Three judges said that the defence teams of the alleged killers were denied an important report that showed that members of Staffordshire police were part of a "dysfunctional" team fractured by in-fighting, whose honesty and integrity were open to question and whose paperwork could not be trusted.
The report was ordered by one of four senior police officers currently under criminal investigation over allegations that key material was withheld from the court which led to the quashed convictions.
Five men were given sentences of more than 135 years for murdering the drug dealer Kevin Nunes, 20, following a trial in 2008 based largely on the evidence of Simeon Taylor, who allegedly drove the alleged killers and the victim to the scene of the hit. Mr Nunes, an amateur footballer once on the books of Tottenham Hotspur, was found dead in a country road in Staffordshire following a drugs feud.
The convictions of the five were quashed in March after the manager of the Sensitive Policing Unit of Staffordshire Police claimed that there was "corruption, falsification and dishonesty" within the team, and clashed with other members as he tried to make it more accountable and transparent.

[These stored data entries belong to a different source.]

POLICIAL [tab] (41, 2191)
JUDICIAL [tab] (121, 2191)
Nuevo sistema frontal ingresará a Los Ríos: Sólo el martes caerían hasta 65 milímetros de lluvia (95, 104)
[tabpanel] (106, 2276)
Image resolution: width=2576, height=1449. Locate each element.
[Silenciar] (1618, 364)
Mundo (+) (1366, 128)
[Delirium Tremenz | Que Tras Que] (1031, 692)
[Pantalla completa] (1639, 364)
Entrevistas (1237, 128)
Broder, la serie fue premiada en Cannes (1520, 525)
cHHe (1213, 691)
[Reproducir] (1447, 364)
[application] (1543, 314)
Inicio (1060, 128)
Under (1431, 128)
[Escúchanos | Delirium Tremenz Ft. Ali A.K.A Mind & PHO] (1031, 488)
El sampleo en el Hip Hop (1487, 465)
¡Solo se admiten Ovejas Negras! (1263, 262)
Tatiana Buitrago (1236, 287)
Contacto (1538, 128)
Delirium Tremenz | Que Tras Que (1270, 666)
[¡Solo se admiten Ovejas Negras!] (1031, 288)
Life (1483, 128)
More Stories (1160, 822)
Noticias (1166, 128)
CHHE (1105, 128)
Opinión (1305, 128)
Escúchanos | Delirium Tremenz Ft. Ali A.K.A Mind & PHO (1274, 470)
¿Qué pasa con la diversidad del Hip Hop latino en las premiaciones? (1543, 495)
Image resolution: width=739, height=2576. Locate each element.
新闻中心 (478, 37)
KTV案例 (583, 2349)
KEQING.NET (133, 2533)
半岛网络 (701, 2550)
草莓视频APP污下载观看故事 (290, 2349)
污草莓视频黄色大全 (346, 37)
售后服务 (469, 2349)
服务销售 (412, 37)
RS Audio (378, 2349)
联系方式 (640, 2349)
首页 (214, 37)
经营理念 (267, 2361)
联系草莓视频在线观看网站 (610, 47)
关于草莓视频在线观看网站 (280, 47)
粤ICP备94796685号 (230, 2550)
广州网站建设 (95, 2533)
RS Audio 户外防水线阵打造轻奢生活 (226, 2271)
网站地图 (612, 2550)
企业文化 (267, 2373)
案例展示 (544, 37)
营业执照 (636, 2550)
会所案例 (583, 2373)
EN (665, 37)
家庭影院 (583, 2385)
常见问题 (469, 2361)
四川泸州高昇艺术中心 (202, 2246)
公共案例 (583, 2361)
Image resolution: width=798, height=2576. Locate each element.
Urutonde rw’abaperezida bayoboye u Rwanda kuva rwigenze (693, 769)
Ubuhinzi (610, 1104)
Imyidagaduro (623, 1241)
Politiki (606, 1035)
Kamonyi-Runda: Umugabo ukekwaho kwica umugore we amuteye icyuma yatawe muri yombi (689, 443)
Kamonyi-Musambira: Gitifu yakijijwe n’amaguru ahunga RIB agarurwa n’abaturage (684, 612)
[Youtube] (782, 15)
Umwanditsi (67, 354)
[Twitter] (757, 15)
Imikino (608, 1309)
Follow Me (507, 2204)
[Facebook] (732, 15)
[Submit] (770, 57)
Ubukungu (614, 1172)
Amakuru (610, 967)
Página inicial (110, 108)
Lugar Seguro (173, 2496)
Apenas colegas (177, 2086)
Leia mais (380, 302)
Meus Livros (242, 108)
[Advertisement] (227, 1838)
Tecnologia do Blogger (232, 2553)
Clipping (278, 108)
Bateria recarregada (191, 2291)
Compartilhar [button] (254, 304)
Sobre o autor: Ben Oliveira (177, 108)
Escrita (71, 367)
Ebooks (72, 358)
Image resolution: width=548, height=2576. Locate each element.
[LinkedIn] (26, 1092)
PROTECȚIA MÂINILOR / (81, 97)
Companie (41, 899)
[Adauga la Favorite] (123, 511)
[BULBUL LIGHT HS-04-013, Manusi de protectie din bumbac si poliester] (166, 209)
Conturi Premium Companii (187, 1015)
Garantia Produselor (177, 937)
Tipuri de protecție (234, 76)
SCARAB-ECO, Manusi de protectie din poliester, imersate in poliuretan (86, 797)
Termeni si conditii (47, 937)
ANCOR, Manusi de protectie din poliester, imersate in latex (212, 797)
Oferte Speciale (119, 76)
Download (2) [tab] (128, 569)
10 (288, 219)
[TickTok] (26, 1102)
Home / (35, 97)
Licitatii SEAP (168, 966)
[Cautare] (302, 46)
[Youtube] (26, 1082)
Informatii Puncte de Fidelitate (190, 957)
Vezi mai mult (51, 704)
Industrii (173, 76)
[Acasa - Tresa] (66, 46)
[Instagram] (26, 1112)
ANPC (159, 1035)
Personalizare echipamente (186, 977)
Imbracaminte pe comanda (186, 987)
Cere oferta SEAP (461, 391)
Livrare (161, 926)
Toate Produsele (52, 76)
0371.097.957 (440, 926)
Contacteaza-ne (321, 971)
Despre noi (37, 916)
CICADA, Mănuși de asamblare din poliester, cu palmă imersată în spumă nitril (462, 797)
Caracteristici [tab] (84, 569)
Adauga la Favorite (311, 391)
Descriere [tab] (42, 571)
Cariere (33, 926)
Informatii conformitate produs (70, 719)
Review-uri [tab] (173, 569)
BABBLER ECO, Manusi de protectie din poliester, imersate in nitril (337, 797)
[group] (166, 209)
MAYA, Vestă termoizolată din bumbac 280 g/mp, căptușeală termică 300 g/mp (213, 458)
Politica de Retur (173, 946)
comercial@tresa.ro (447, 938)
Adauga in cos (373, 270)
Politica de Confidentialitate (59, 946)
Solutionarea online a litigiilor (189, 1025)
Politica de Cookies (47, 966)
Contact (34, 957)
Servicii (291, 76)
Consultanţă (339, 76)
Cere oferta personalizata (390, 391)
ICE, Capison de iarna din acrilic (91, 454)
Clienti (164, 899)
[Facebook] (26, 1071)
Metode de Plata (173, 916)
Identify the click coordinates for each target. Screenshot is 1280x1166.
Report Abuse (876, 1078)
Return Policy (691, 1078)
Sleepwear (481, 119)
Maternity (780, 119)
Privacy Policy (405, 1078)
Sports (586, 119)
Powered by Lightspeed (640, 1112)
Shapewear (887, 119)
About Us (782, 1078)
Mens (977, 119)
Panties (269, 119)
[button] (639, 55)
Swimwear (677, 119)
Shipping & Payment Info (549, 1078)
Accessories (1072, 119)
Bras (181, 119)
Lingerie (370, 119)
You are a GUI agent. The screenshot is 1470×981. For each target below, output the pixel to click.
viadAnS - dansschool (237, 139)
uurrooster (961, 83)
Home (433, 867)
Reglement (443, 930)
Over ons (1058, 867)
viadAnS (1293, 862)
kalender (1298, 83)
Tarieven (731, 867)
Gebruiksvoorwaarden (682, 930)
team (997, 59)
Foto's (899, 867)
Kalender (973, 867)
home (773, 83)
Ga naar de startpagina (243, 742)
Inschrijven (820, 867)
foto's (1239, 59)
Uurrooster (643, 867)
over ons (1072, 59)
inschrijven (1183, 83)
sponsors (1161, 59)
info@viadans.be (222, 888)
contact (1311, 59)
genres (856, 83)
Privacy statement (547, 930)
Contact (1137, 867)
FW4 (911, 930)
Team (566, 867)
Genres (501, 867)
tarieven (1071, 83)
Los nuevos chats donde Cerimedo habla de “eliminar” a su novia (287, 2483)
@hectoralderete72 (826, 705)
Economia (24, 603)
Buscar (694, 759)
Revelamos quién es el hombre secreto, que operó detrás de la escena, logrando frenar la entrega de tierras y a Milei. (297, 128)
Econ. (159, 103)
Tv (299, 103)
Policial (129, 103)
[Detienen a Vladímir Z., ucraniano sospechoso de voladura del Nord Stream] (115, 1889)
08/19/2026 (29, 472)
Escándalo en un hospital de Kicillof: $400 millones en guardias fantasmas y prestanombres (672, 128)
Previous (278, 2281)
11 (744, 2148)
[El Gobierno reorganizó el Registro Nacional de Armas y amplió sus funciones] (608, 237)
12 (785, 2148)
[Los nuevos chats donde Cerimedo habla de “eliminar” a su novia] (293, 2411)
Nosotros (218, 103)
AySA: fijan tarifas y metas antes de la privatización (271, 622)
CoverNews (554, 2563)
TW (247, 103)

The inspector claimed that Mr Taylor was being kept on the witness protection programme "at any cost" and there was an understanding that he would get £20,000 reward money. Officers were accused of turning a blind eye to alleged wrongdoing by Mr Taylor including him claiming back £320 for an unused hotel room paid for by police to keep him onside before he gave evidence.
One officer with access to key documents in the case was accused of having an affair with one of the witness handlers at the same hotel where he was being kept before the trial. A management review found that the officers' conduct was "totally unprofessional" but details of the relationship were not handed to defence teams who could have questioned whether key information was passed to Mr Taylor, the court found.
Lord Justice Hooper said that the defence was never told that the inspector was in a position to give evidence that "would have seriously undermined both the credibility of Simeon Taylor" and the integrity of his handers.
The judge said that if the information had been available at the trial, the judge might have stopped the proceedings "on the grounds that there had been gross prosecutorial misbehaviour".
An inquiry is being carried out under the auspices of the Independent Police Complaints Commission over allegations that material was withheld from the court. Four senior police officers from three forces are under criminal investigation including Northamptonshire Chief Constable Adrian Lee and his deputy Suzette Davenport – who ordered the management review – and who both served in the Staffordshire force.